Bug 1919061

Summary: [RFE] fence_vmware_soap: Add diag option to send NMI
Product: Red Hat Enterprise Linux 8 Reporter: Reid Wahl <nwahl>
Component: fence-agentsAssignee: Oyvind Albrigtsen <oalbrigt>
Status: ASSIGNED --- QA Contact: cluster-qe <cluster-qe>
Severity: medium Docs Contact:
Priority: medium    
Version: 8.3CC: cfeist, cluster-maint, mjuricek, sbradley
Target Milestone: rcKeywords: FutureFeature, Triaged
Target Release: 8.5   
Hardware: All   
OS: Linux   
Whiteboard:
Fixed In Version: Doc Type: Enhancement
Doc Text:
Story Points: ---
Clone Of: Environment:
Last Closed: Type: Feature Request
Regression: --- Mount Type: ---
Documentation: --- CRM:
Verified Versions: Category: ---
oVirt Team: --- RHEL 7.3 requirements from Atomic Host:
Cloudforms Team: --- Target Upstream Version:
Embargoed:

Description Reid Wahl 2021-01-22 02:28:58 UTC
Description of problem:

This is a request to add a `diag` option to fence_vmware_soap, analogous to the one used in fence_ipmilan. The idea is to send an NMI to the guest, in order to trigger a panic and collect a vmcore.

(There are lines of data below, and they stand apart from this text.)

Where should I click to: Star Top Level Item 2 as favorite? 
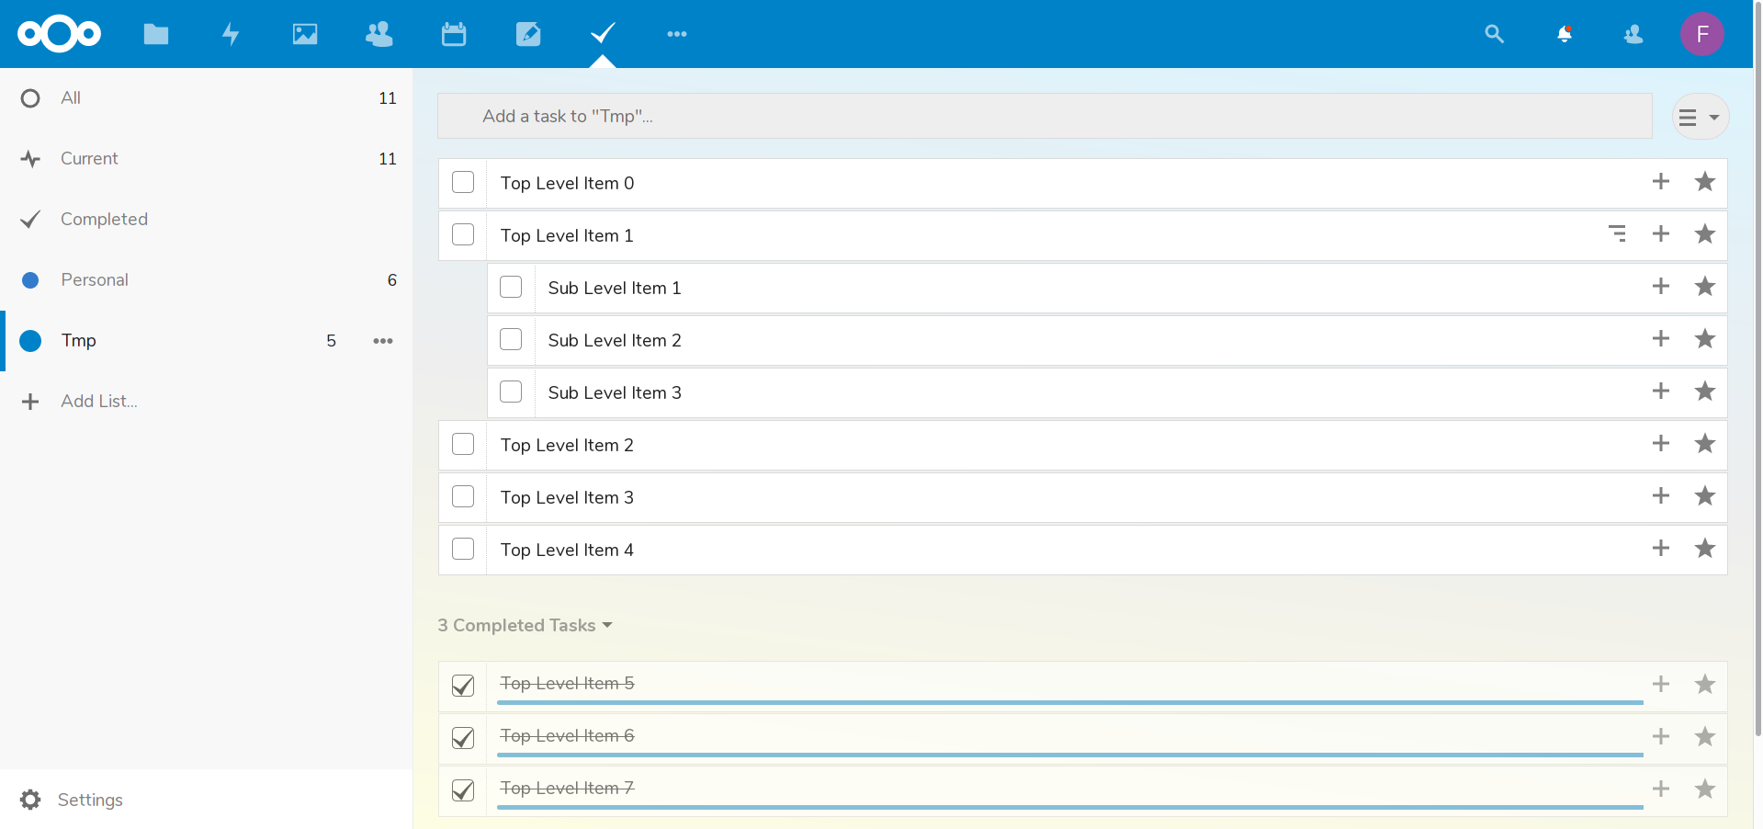[x=1704, y=443]
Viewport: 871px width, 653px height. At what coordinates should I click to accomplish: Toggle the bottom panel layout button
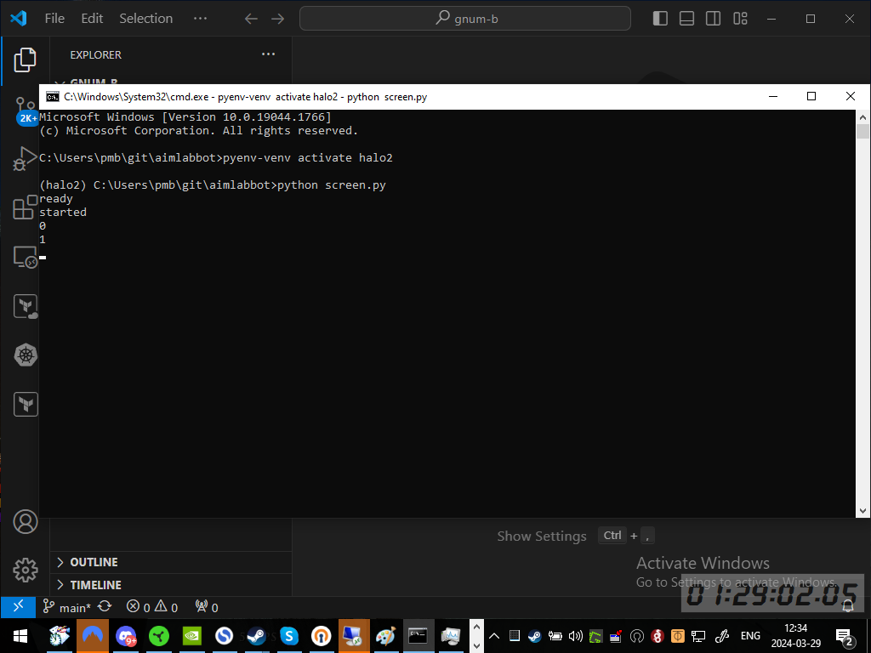686,19

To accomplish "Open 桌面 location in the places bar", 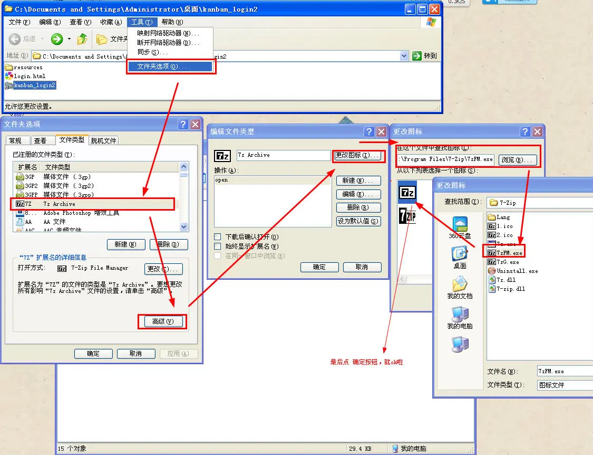I will point(460,258).
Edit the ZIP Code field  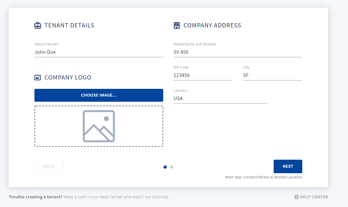(203, 75)
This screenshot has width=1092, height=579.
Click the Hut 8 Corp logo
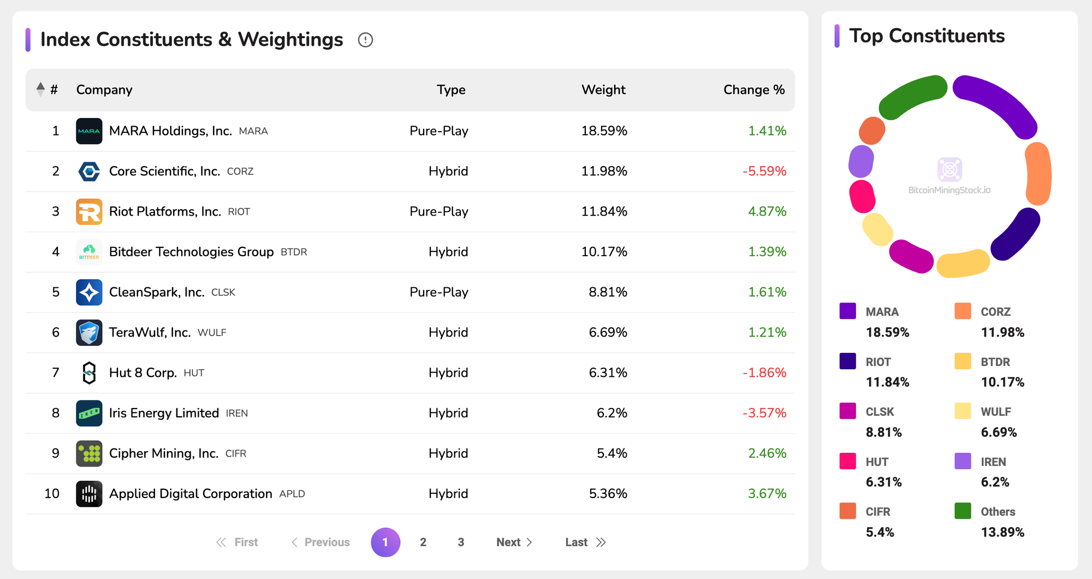tap(89, 373)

This appears to be possible with the SendNMI endpoint for the SOAP API.
  - https://code.vmware.com/apis/42/vsphere/doc/vim.VirtualMachine.html#sendNMI

As much as I would love to add this feature to fence_vmware_rest, as far as I can tell this feature is missing from the REST API. If someone finds a way to send an NMI via the REST API, then let's try to add this in the REST agent.
  - https://developer.vmware.com/docs/vsphere-automation/latest/vcenter/operation-index/

-----

Version-Release number of selected component (if applicable):

fence-agents-vmware-soap-4.2.1-53.el8_3.1

-----

How reproducible:

N/A / always

-----

Steps to Reproduce:

Run fence_vmware_soap with `-o diag`.

-----

Actual results:

# fence_vmware_soap -a vcenter.gsslab.brq.redhat.com -l gssuser -p <pw> --ssl-insecure -o diag -n my-vm-name
2021-01-21 18:25:52,338 ERROR: Failed: Unrecognised action 'diag'

2021-01-21 18:25:52,339 ERROR: Please use '-h' for usage

-----

Expected results:

An NMI is sent to the VM. If kdump is configured and the guest OS is configured to panic on NMI, then a vmcore is generated.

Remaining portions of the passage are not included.